### Source document

By Kayleigh Anderson
Alternate Deputy Minority Leader Siela A. Bynoe (D-Westbury) and Nassau County Legislator Scott M. Davis (D-Rockville Centre) held a press conference outside the Hempstead Water Works on June 19 to demand that Nassau County Executive Bruce Blakeman allocate desperately needed funding toward upgrading the Hempstead Village’s outdated drinking water infrastructure and removing 1,4 dioxane from drinking water.
Bynoe and Davis accused Blakeman of ignoring requests to provide funds for improving the village’s water quality. While the Blakeman administration is failing to act on Democratic legislators’ requests, neighboring Republican districts received or will soon receive over $4 million in American Rescue Plan (ARPA) funding for projects, of which over $2 million is for water treatment projects in their districts. Meanwhile, the Democratic Minority has requested over $3.3 million in ARPA funding – but have received nothing.
“As a breast cancer survivor, I’m keenly aware that we must be conscious about what is in our drinking water,” Bynoe said. “I had genetic testing and that proved I was not predisposed to breast cancer, but yet and still, I was diagnosed like countless other
people in the community in which I live. I don’t want that for the people who live here in the Village of Hempstead, and I am calling on County Executive Blakeman to do the right thing. File it in the Legislature so we can vet the item and pass it through so the Village can start the important work of restoring good quality drinking water to the good people of Hempstead.”

######

## Work item
Write out the water-funding article above, everything from "By Kayleigh Anderson" down to "from drinking water.".

### Dataset entries

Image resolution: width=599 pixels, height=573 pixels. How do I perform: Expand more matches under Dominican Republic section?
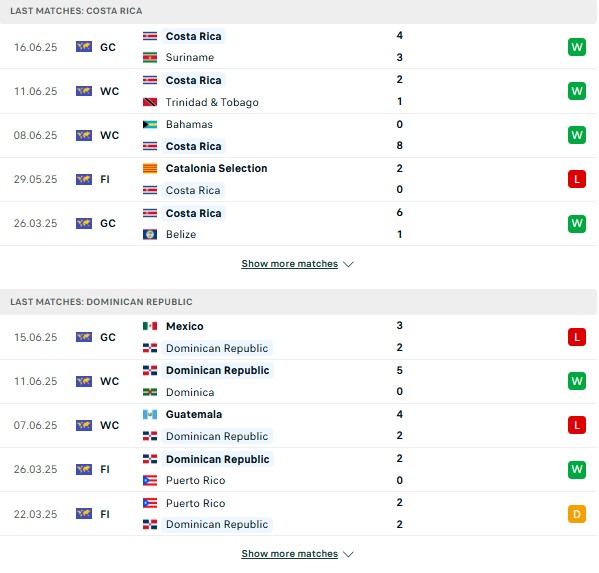[x=290, y=554]
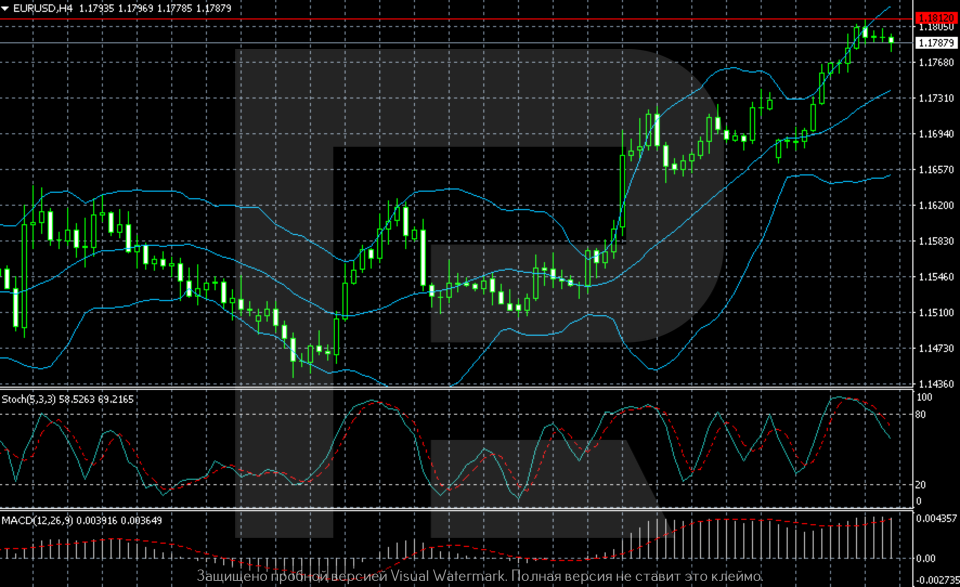Click the MACD 0.00 scale value
This screenshot has height=587, width=960.
coord(927,559)
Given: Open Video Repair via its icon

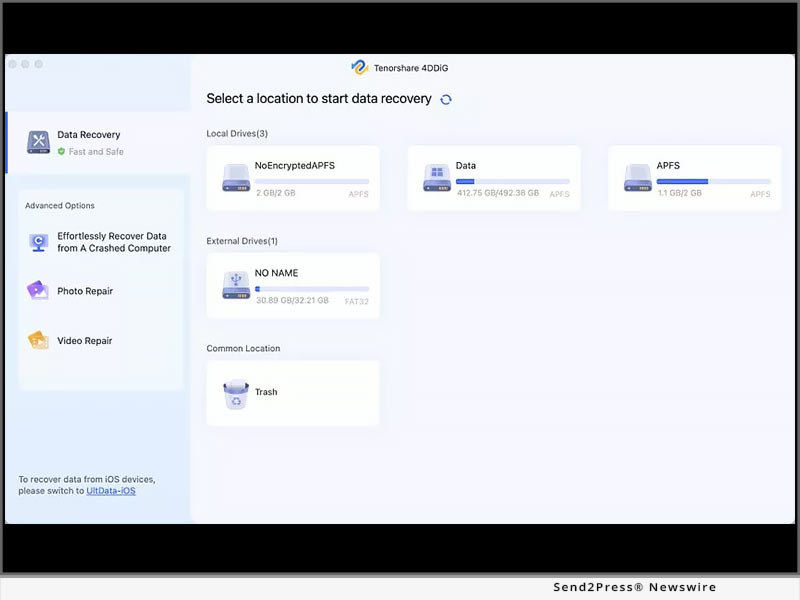Looking at the screenshot, I should pyautogui.click(x=38, y=341).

######

## Result of the exercise
By Kayleigh Anderson
Alternate Deputy Minority Leader Siela A. Bynoe (D-Westbury) and Nassau County Legislator Scott M. Davis (D-Rockville Centre) held a press conference outside the Hempstead Water Works on June 19 to demand that Nassau County Executive Bruce Blakeman allocate desperately needed funding toward upgrading the Hempstead Village’s outdated drinking water infrastructure and removing 1,4 dioxane from drinking water.